PS: I might do bullet updates in the future. It seems easier and more me – Sporadic and brief.
A few weekends ago, I bingewatched on 13 Reasons Why. After watching the show, I just stopped feeling. I just wanted to curl in my bed away from the world and just let the days go by. The theme was very heavy because it deals with teen suicide and how high school can really mess you up. I can also relate because I felt how Hannah felt. During high shcool, I also had my share of rumors that followed me. We were not mature then and lacked the sense of foresight of seeing consequences. People can be harsh and not everyone has the mental strength to overcome the full force of human cruelty.
I am lucky that I survived with just a few bruises, but what does not kill you makes you stronger. The flipside is that they leave mental scars — memories. You cannot forget the experience you went through. You just hope and pray that you never get in that hell again.
When you were younger, it was easier to make friends. You were forced to be with people in the same place with a common purpose. But, when you become older that becomes more difficult even in similar circumstances. We have a stronger sense of our selves where we know that it’s not gonna work out. You are not forced to be with this person so you can choose to use your time for other things. It becomes easier to dismiss relationships because we can. You know that if this person is not with you, you will be okay.
What brought this about? Three instances. The first is with friends falling out. There are just friendships that as you grow older, you realize it’s not working out. You two are just too different. You don’t know this person anymore and sometimes you realize that you’re just keeping the relationship for the sake of history. If you just know this person today, you know that he won’t be your friend.
Second is with building friendships. I have this mindset that if the two of us share some interests or values, we can be BFFs. It does not work that way because it takes two to tango to make a friendship. The gravity of the relationship also depend on that. In my situation, I think I am interested in this person too much than I should be. And, clearly, he’s not. So I feel like I’m always chasing and putting all the effort in building something. I hate that feeling.

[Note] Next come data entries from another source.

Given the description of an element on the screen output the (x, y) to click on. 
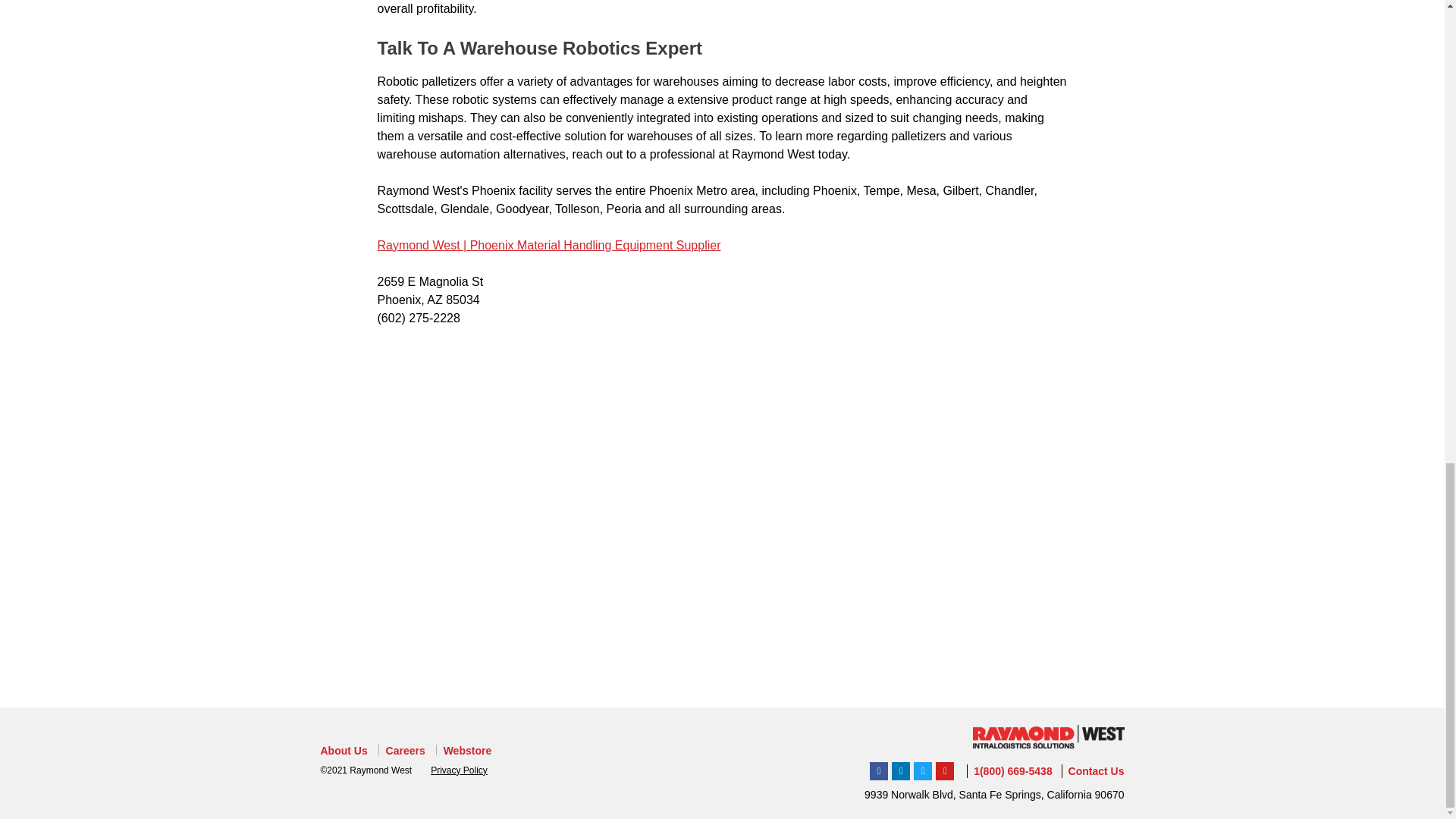
Raymond West Intralogistics Solutions (878, 771)
The Raymond Corporation (944, 771)
Raymond West Intralogistics Solutions (922, 771)
Raymond West Intralogistics Solutions (900, 771)
Given the description of an element on the screen output the (x, y) to click on. 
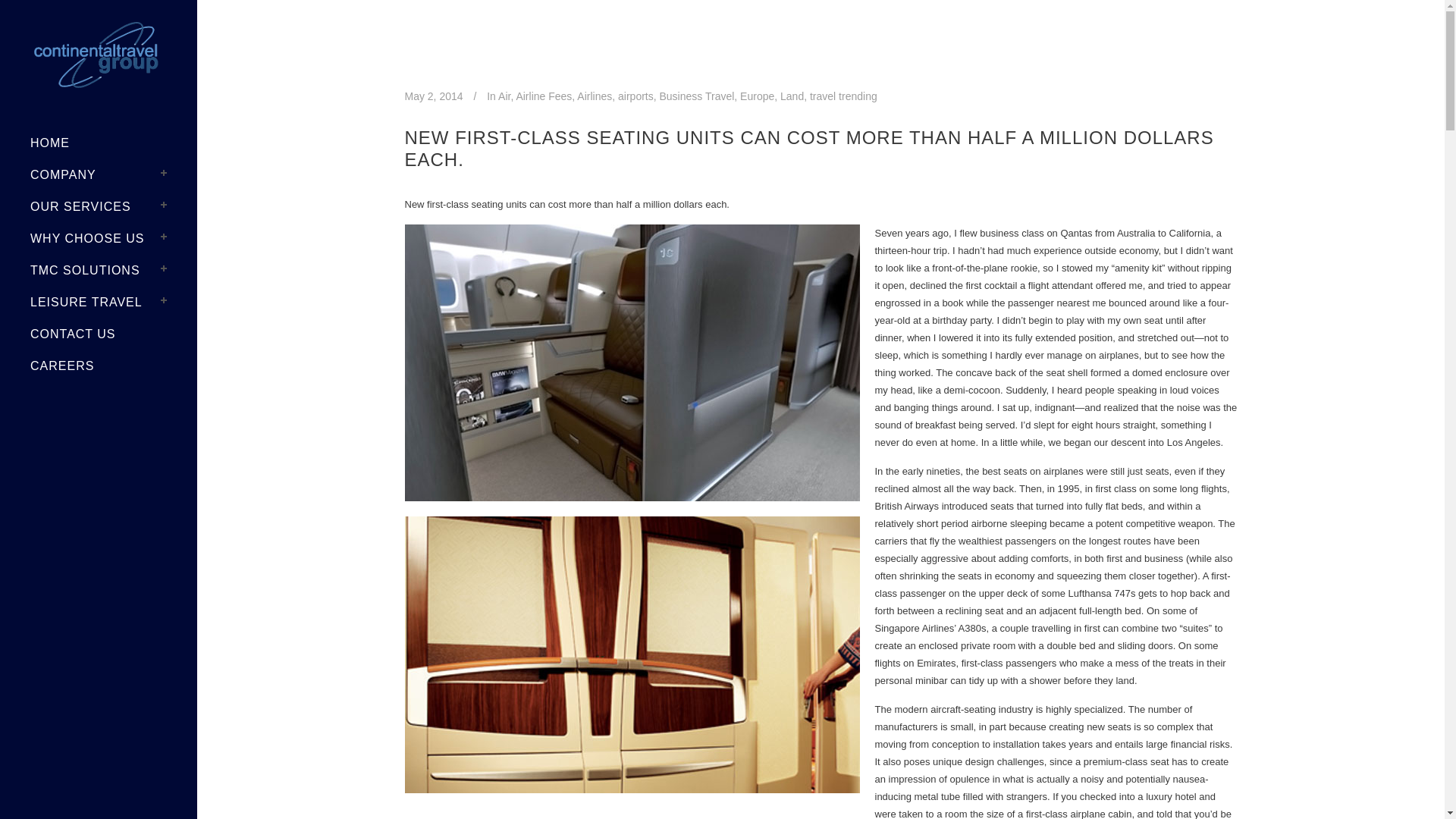
CAREERS (98, 366)
WHY CHOOSE US (98, 238)
HOME (98, 142)
TMC SOLUTIONS (98, 270)
OUR SERVICES (98, 206)
CONTACT US (98, 334)
LEISURE TRAVEL (98, 302)
COMPANY (98, 174)
Given the description of an element on the screen output the (x, y) to click on. 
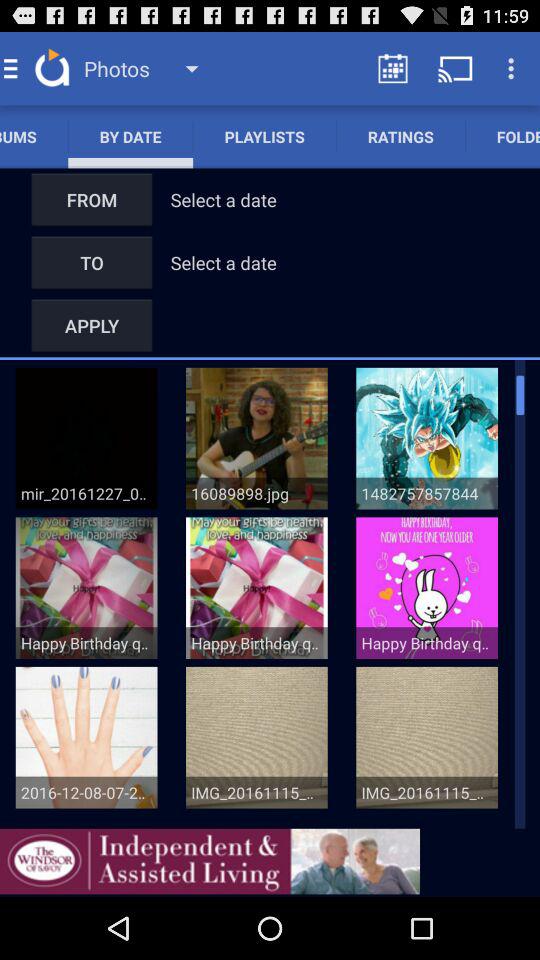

The last point is with regards to the price of admission. I learned this idea first from Dan Savage. He explained that in a relationship, there are things you choose to accept for the sake of maintaining that relationship. No one is perfect and there are some things that would annoy the hell out of you, and you accept that he’s that way. Believe me, I think of that all the time. Also, I expect them to think that way about me. I am not perfect. I have ideas and habits that can be annoying as shit. But, the adult thing is that you sleep on it and you take a deep breath. The friendship is so much bigger than your pet peeve.